Nick Hamm, head of scripted, Momentum Entertainment Group

Nick Hamm has worked in TV and film as well theatre, having been director of the Royal Shakespeare Company in the 1980s. He founded UK-based production company Greenroom Entertainment and recent feature work includes rock ‘n’ roll comedy Killing Bono. Hamm is now running the scripted division of Momentum Entertainment Group (MEG), the new production company set up by McCann Erickson-owned marketing agency Momentum. It is making Rogue, a cop thriller starring Thandie Newton, for DirecTV in the US.

I was brought in to run MEG; the prime focus is to make content for US cable networks and digital platforms.
Momentum is a marketing agency funded by McCann Erickson. They have no editorial input, I run [MEG] creatively. It came about because I had a web and digital agency in London called Greenroom Digital, which ended up with over 80 people and doing the marketing for Fox, Sony and Paramount in the UK and that was sold to Momentum.

For me, MEG is the opportunity to create a London and LA-focused business and an opportunity to invest in copros with the Canadian copro treaty.

The old TV model is broken, it doesn’t work anymore, it’s been disturbed by the way content is viewed and distributed. It has fundamentally affected production companies and networks, requirements are different and margins are lower, but at the same time there is a renaissance in US cable TV.

The network TV model is finished; it’s a dinosaur that has had its day.
It’s a ridiculous way to run a creative community. I fundamentally disagree with the piloting process at the networks, it’s about always hedging. It’s not backing creative talent and is entirely wasteful. I can’t see its validity. Network TV is not the same as ten years ago. Appointment TV doesn’t exist. People under 25 don’t watch. If it doesn’t reinvent itself it will wither on the vine.

We’re doing a show for Warner Brothers, a digital project. And Rogue for DirecTV.

The digital show is called The Seeker. It will be 10x10mins, a 100mins of content in all and it’s a cross between Bourne and 24. It’s for Warner Brothers and will be broadcast digitally; exactly how and where it is distributed is to be determined. It’s possible it will be rolled together to form one show. It’s also a different way of doing a pilot and testing material and it could be pushed forward in different ways. We have a script and are budgeting now. We haven’t started casting yet.

Rogue was a show ordered by DirecTV, it’s the story of an undercover cop and her relationship with a contemporary crime boss.
It’s a coproduction between Momentum Entertainment Group, Green Room and eOne and is set in San Francisco. It will star Thandie Newton and we’re making it under the Canada-UK coproduction treaty, which allows us to have a creative team composed from the EU and Canada with a sprinkling of talent from the US. We can combine the best of the UK and Canada. It’s a model we haven’t seen used in cable before.
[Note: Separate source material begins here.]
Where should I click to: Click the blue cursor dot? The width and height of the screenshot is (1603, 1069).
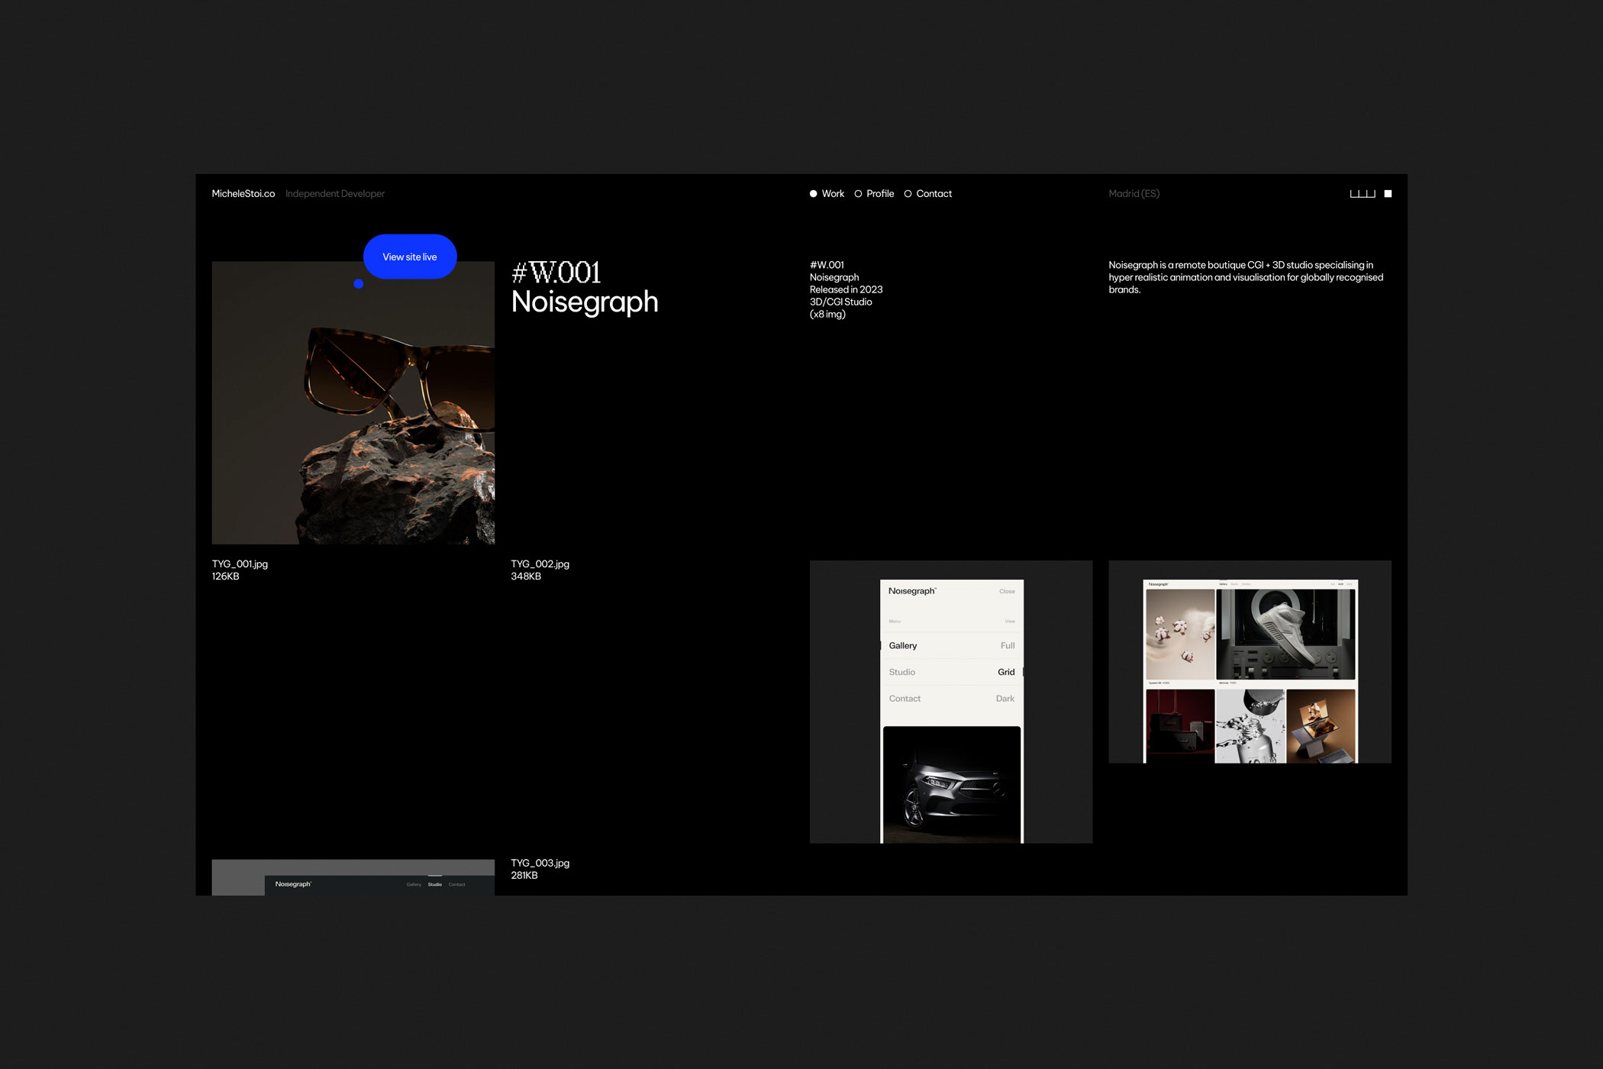coord(358,284)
Rogue is DirecTV’s Mad Men.
Every cable station needs its own defining drama to help give it its own original identity because on cable people have to go and find programmes, there’s not the same level of marketing and promotion as on network TV.
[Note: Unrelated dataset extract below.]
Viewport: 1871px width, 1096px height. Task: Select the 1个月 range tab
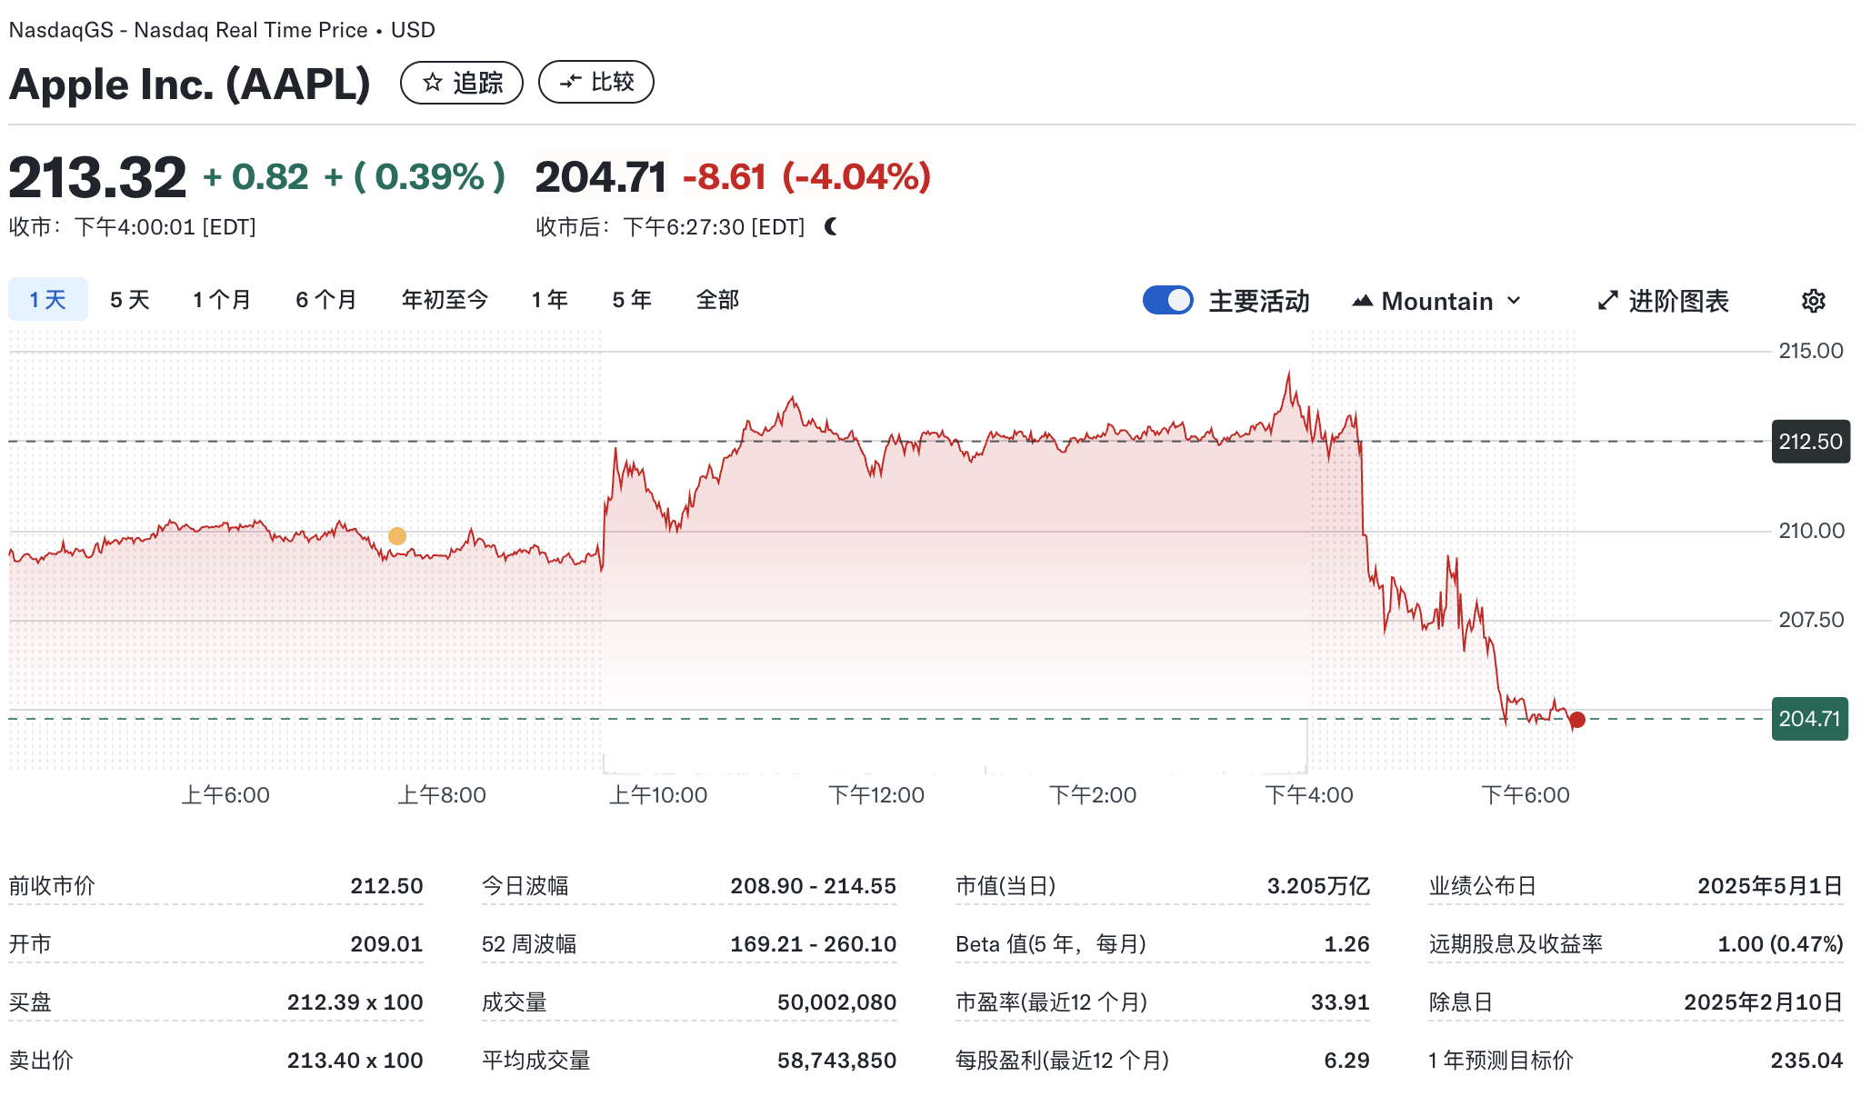pyautogui.click(x=220, y=299)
Ten years ago I would have had to go on bended knee to get major talent on a cable show.
Now, in cable there is now an enormous amount of talent and they will only work in either film or on cable. HBO and Showtime have proved there is a legitimate and solid audience for high-level drama it has opened doors for other people.

Cable has very high-level drama and comedy that speaks to its audience about contemporary issues; it is complicated, artistically challenging and relevant.

There is no need to provide a story wrapped up in each episode, although those [procedural] shows do have a part in television. Of course we’d work with the networks and if they wanted that type of show… but we should be so lucky.

I think cable is the new novel.
It is the new independent cinema. It tells story in a way that cinema no longer does and the creative community has moved from indie film to cable. At the same time, and combined with the revolution in digital distribution, the network TV market is dying.

I want to be in the vanguard of new distribution models for US cable TV and UK TV and digital.
Digital revenue streams yet to be proven. At the moment it’s about putting a flag in the sand. People like Warner Brothers are putting money behind projects because they create a brand that they can exploit. People like DirectTV will put money behind projects because they get a brand they can exploit.